(Entries shown)

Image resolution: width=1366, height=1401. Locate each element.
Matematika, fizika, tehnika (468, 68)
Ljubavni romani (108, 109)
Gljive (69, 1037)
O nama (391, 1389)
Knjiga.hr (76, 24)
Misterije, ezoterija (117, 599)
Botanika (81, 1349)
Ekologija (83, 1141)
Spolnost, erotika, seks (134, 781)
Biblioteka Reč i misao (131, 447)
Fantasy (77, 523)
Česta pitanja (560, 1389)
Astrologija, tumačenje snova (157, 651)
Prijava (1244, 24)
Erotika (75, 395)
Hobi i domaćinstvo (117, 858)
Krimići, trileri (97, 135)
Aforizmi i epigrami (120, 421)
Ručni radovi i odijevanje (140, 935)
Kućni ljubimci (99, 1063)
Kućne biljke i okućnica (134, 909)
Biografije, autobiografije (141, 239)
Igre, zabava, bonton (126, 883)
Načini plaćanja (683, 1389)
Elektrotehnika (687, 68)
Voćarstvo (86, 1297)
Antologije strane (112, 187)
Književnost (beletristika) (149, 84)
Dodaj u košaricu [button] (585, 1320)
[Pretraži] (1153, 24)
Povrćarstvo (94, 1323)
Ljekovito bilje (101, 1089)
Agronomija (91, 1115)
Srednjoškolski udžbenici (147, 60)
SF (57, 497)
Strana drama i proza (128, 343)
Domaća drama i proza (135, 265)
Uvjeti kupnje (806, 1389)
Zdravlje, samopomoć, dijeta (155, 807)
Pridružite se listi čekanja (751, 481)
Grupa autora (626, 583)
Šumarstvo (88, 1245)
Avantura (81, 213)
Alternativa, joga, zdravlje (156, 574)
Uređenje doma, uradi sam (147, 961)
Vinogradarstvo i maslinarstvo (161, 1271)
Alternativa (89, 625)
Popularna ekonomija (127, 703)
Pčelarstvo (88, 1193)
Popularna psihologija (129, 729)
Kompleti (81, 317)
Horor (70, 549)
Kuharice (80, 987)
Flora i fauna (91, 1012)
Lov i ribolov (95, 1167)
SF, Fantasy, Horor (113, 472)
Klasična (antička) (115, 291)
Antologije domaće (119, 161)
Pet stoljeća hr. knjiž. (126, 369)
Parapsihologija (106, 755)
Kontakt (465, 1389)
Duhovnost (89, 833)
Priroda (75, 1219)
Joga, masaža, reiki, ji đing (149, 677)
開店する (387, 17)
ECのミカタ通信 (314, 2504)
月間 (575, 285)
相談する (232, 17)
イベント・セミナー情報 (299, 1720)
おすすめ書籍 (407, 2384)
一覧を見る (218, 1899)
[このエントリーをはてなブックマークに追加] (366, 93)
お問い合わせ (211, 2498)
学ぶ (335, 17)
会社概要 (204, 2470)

(End Entries shown)

# [Task description]
After locating the line with "Alternativa, joga, zdravlje (156, 574)" in the material above, return it and each line after it exactly, ending at the line with "Klasična (antička) (115, 291)".

# [Task output]
Alternativa, joga, zdravlje (156, 574)
Uređenje doma, uradi sam (147, 961)
Vinogradarstvo i maslinarstvo (161, 1271)
Alternativa (89, 625)
Popularna ekonomija (127, 703)
Pčelarstvo (88, 1193)
Popularna psihologija (129, 729)
Kompleti (81, 317)
Horor (70, 549)
Kuharice (80, 987)
Flora i fauna (91, 1012)
Lov i ribolov (95, 1167)
SF, Fantasy, Horor (113, 472)
Klasična (antička) (115, 291)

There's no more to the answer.